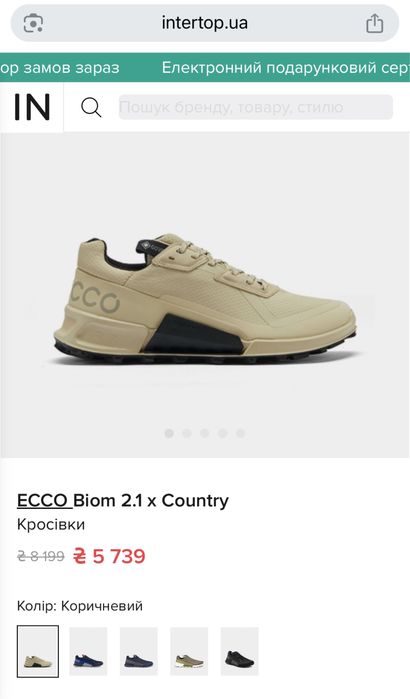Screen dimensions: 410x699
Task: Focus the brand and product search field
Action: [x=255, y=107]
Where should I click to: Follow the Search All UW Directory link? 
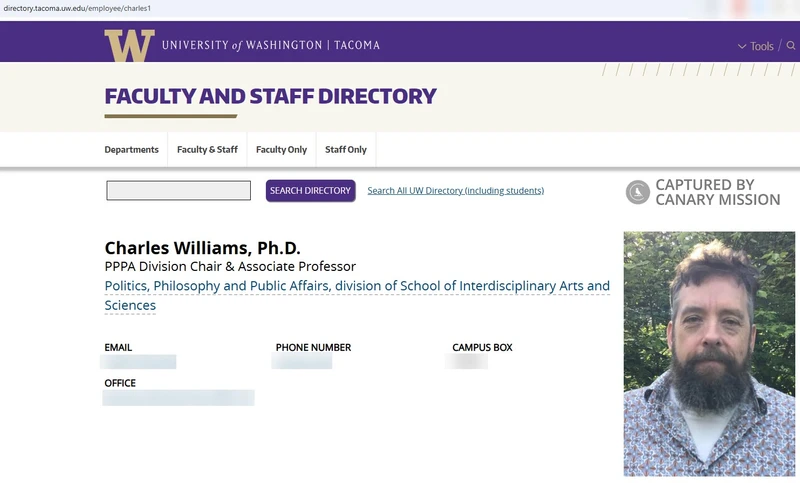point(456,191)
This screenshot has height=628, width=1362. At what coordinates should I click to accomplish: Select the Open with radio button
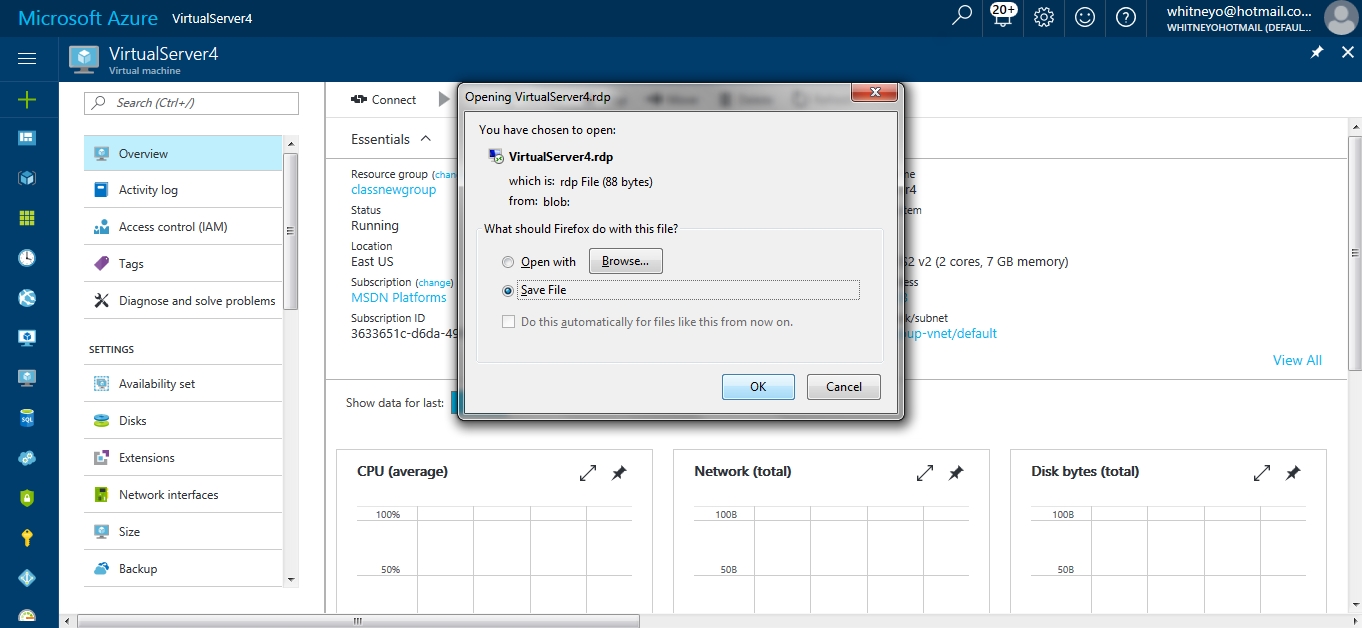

▸ **DIRECTIONS FOR THIS TASK**
Only the lines from the one containing "Where should I" through the end of the records above should be retyped, exactly as they stand, with any pictures left out.

▸ **RESPONSE BOX**
Where should I click to: Follow the Search All UW Directory link? 
point(456,191)
This screenshot has height=628, width=1362. At what coordinates should I click to accomplish: Select the Open with radio button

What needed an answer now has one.